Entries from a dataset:

╔══

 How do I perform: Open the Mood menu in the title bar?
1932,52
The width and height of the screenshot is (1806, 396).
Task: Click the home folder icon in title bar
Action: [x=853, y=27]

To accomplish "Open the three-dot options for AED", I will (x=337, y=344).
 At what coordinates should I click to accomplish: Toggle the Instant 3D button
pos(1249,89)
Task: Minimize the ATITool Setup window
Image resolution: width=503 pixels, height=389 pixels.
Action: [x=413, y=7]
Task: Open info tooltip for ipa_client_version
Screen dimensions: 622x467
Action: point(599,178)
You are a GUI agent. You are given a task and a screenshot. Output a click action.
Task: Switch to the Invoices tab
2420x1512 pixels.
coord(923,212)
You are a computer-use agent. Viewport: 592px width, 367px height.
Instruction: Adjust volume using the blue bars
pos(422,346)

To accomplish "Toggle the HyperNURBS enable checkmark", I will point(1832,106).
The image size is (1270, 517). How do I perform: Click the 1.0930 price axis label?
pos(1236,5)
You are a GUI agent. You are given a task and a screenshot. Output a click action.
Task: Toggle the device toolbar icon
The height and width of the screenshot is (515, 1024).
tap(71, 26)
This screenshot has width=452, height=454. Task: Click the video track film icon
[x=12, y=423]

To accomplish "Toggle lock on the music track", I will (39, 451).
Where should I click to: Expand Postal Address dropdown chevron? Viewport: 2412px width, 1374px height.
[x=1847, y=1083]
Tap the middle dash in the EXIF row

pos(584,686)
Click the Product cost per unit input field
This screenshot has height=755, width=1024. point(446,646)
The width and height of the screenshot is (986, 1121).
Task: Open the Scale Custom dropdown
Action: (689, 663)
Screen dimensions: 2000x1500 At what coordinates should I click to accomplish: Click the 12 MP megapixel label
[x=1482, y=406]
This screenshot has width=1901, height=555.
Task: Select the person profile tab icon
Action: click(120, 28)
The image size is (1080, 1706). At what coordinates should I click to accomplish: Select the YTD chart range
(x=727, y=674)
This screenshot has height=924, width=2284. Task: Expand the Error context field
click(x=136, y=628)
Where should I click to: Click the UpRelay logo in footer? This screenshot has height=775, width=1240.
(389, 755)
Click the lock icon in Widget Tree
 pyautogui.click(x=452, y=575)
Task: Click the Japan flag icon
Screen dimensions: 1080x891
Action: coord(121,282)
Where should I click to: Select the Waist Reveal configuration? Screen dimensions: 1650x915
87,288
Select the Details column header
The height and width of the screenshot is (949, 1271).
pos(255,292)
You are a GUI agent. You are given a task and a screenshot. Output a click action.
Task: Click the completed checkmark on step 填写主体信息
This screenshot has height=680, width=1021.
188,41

╚══

**Stated exercise:**
Reproduce the entries verbatim, from the start through the line containing "pos(584,686)", inclusive.

**Complete response:**
 How do I perform: Open the Mood menu in the title bar?
1932,52
The width and height of the screenshot is (1806, 396).
Task: Click the home folder icon in title bar
Action: [x=853, y=27]

To accomplish "Open the three-dot options for AED", I will (x=337, y=344).
 At what coordinates should I click to accomplish: Toggle the Instant 3D button
pos(1249,89)
Task: Minimize the ATITool Setup window
Image resolution: width=503 pixels, height=389 pixels.
Action: [x=413, y=7]
Task: Open info tooltip for ipa_client_version
Screen dimensions: 622x467
Action: point(599,178)
You are a GUI agent. You are given a task and a screenshot. Output a click action.
Task: Switch to the Invoices tab
2420x1512 pixels.
coord(923,212)
You are a computer-use agent. Viewport: 592px width, 367px height.
Instruction: Adjust volume using the blue bars
pos(422,346)

To accomplish "Toggle the HyperNURBS enable checkmark", I will point(1832,106).
The image size is (1270, 517). How do I perform: Click the 1.0930 price axis label?
pos(1236,5)
You are a GUI agent. You are given a task and a screenshot. Output a click action.
Task: Toggle the device toolbar icon
The height and width of the screenshot is (515, 1024).
tap(71, 26)
This screenshot has width=452, height=454. Task: Click the video track film icon
[x=12, y=423]

To accomplish "Toggle lock on the music track", I will (39, 451).
Where should I click to: Expand Postal Address dropdown chevron? Viewport: 2412px width, 1374px height.
[x=1847, y=1083]
Tap the middle dash in the EXIF row

pos(584,686)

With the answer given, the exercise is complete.